## [読む文章]
まだ、私はこの「学者に社会が要請している新たな機能」といった面を考え切れている訳ではありません。どの程度の役割を負わなければ成らないのかとか、それが一時的なものなのか、それともこれから先、ずとなのかも分かりません。津村さんは、私のこういう考え方をどういう風にお考えでしょうか?
Posted by: 柘植 | 2007.12.12 09:25 AM
ああ、産業向けから一般市民向けに視点が変わりましたね。
前半の、社会全体の意識みたいな話は判断のしようがないので何とも言えませんが、学会・学者の役割については以前菊池さんが書いておられたとおりでよいと思います。
(以下引用です。)
http://ytsumura.cocolog-nifty.com/blog/2007/08/post_0298.html#comment-15120092
多くのかたが誤解されているのですが、物理学会でシンポジウムを行なったこと自体は、別に「学会としてニセ科学対策に取り組んでいる」という話でもなんでもありません。あれはごく普通の手順を踏んだシンポジウムであって、学会員が提案し、それが採択されただけです。

## [提供された情報]

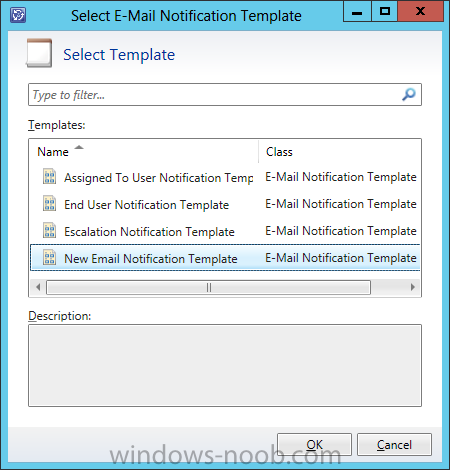The height and width of the screenshot is (470, 450).
Task: Click the magnifier search icon in filter box
Action: [x=409, y=95]
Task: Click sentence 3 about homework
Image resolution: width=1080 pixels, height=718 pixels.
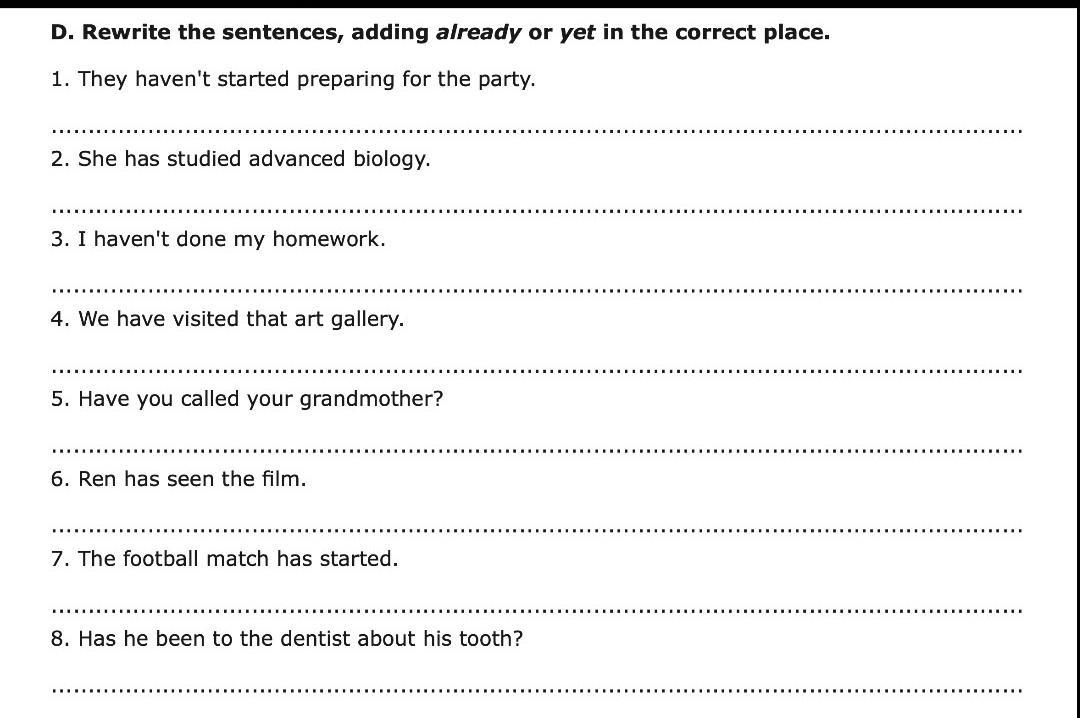Action: pyautogui.click(x=218, y=239)
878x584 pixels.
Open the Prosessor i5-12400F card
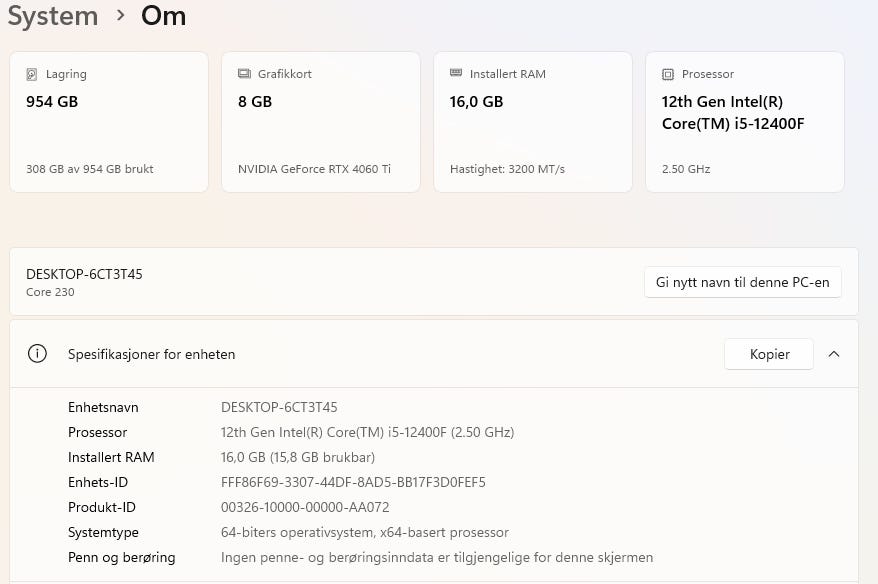point(744,122)
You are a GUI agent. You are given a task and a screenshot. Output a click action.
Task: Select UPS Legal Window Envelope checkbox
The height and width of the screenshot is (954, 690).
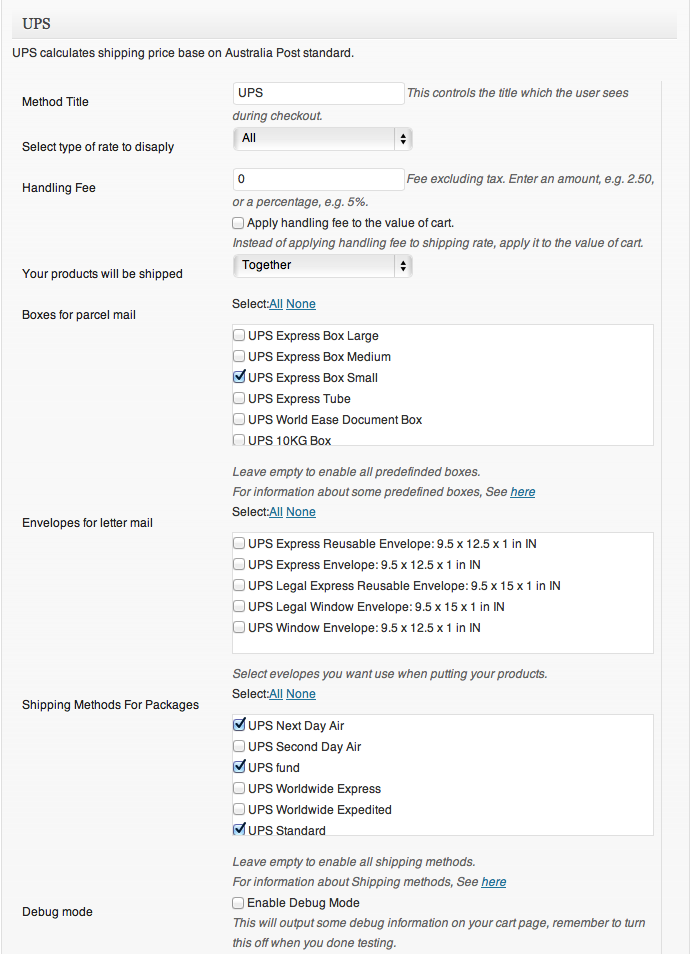point(239,607)
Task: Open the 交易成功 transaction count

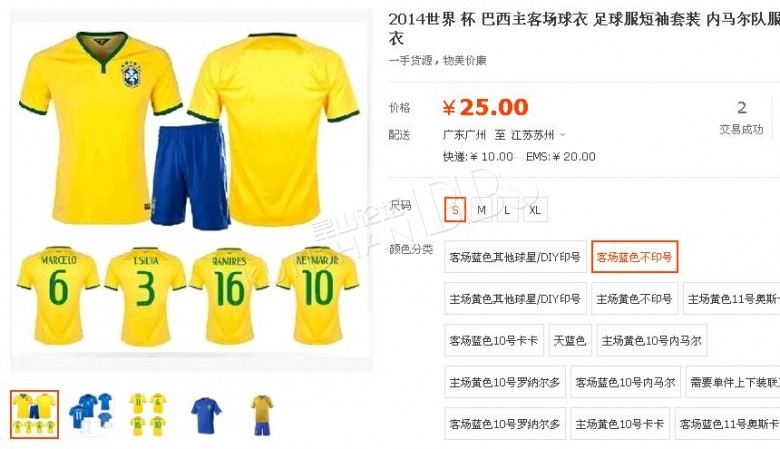Action: 741,118
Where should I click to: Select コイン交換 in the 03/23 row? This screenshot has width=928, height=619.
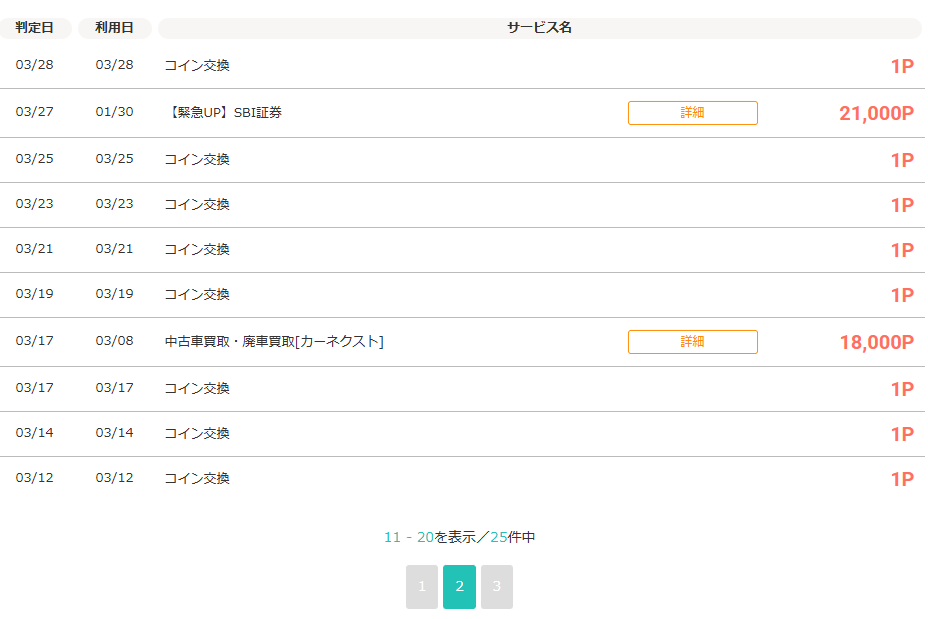point(197,205)
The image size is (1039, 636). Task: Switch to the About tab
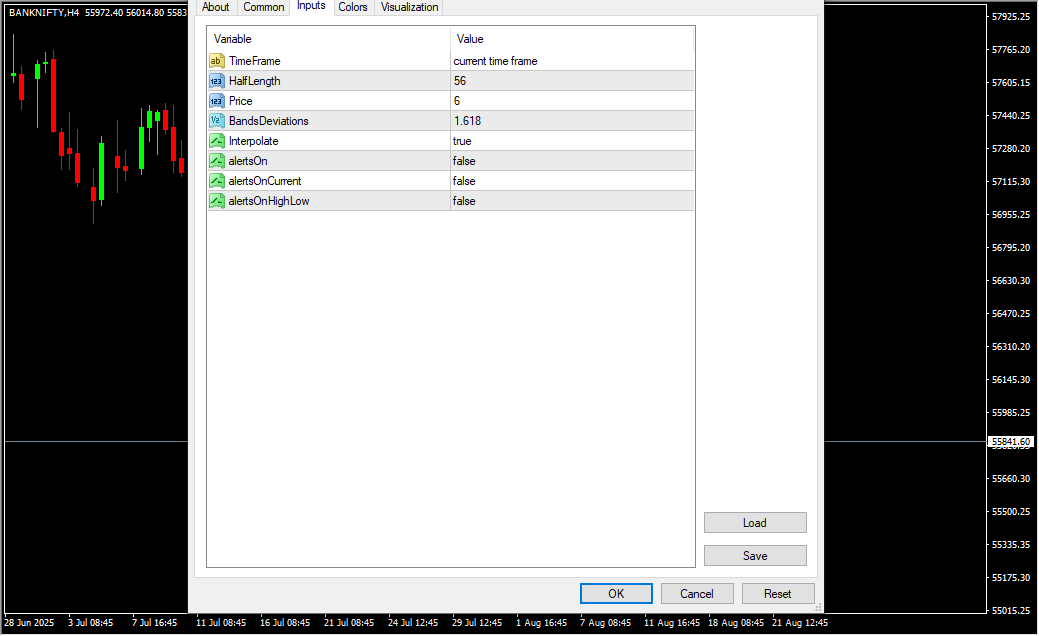pyautogui.click(x=215, y=7)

## [取り組む課題]
**a.** 学者の役割をめぐる本文のうち、「まだ、私はこの「学者に社会が」から「ああ、産業向けから一般市民向けに視点が変わりましたね。」までを、「一般市民」を「消費者」に改めて書き直してください。
**b.** 学者の役割をめぐる本文について、次の問いに答えてください。
(i) 「Posted by:」の後に記された投稿者名は何ですか。
(ii) 学会・学者の役割については、誰が以前書いていたとおりでよいとされていますか。
(iii) 引用部分によれば、物理学会のシンポジウムはどのような経緯で行われましたか。
**c.** 学者の役割をめぐる本文を、最後の文の後から引き継いで書き進めてください。

## [解答例]
**a.**
まだ、私はこの「学者に社会が要請している新たな機能」といった面を考え切れている訳ではありません。どの程度の役割を負わなければ成らないのかとか、それが一時的なものなのか、それともこれから先、ずとなのかも分かりません。津村さんは、私のこういう考え方をどういう風にお考えでしょうか?
Posted by: 柘植 | 2007.12.12 09:25 AM
ああ、産業向けから消費者向けに視点が変わりましたね。

**b.**
(i) 投稿者名は柘植です。
(ii) 菊池さんが以前書いていたとおりでよいとされています。
(iii) 学会員が提案し、それが採択されて行われました。

**c.**
学会が組織として何をするかということと、研究者個人が何をするかということとはまったく別です。
学会が「ニセ科学」を認定するのか、という点について言うなら、一般論としてはやめたほうがいい。少なくとも、「あれはニセ、これはニセ、これはグレー」とかいう「ニセ科学分類装置」として学会が機能するべきではありません。
しかし、それを絶対視して、「ニセ科学かどうかについて、学会としては決して発言しない」という極端な態度も社会的に容認されないでしょう。あまりに問題が深刻なら、学会としての声明が必要となる場合もあります。
Posted by: ここの管理人 | 2007.12.13 09:13 PM
こんにちは、津村さん。
>産業向けから一般市民向けに視点が変わりましたね。
あまり一般市民向けに書いているというつもりはありません。むしろ経済とかに言及した前のコメントの方が一般市民の人に読んで貰いたい意識があります。物事には短期視点による評価と長期視点による評価があり、時にその評価は相反します。
学会について書いたコメントは、学会に参加しておられる一人の研究者である津村さんに向けて書くという形で、同じような研究者の人に読んで貰えて、考えていただければ良いというくらいのつもりです。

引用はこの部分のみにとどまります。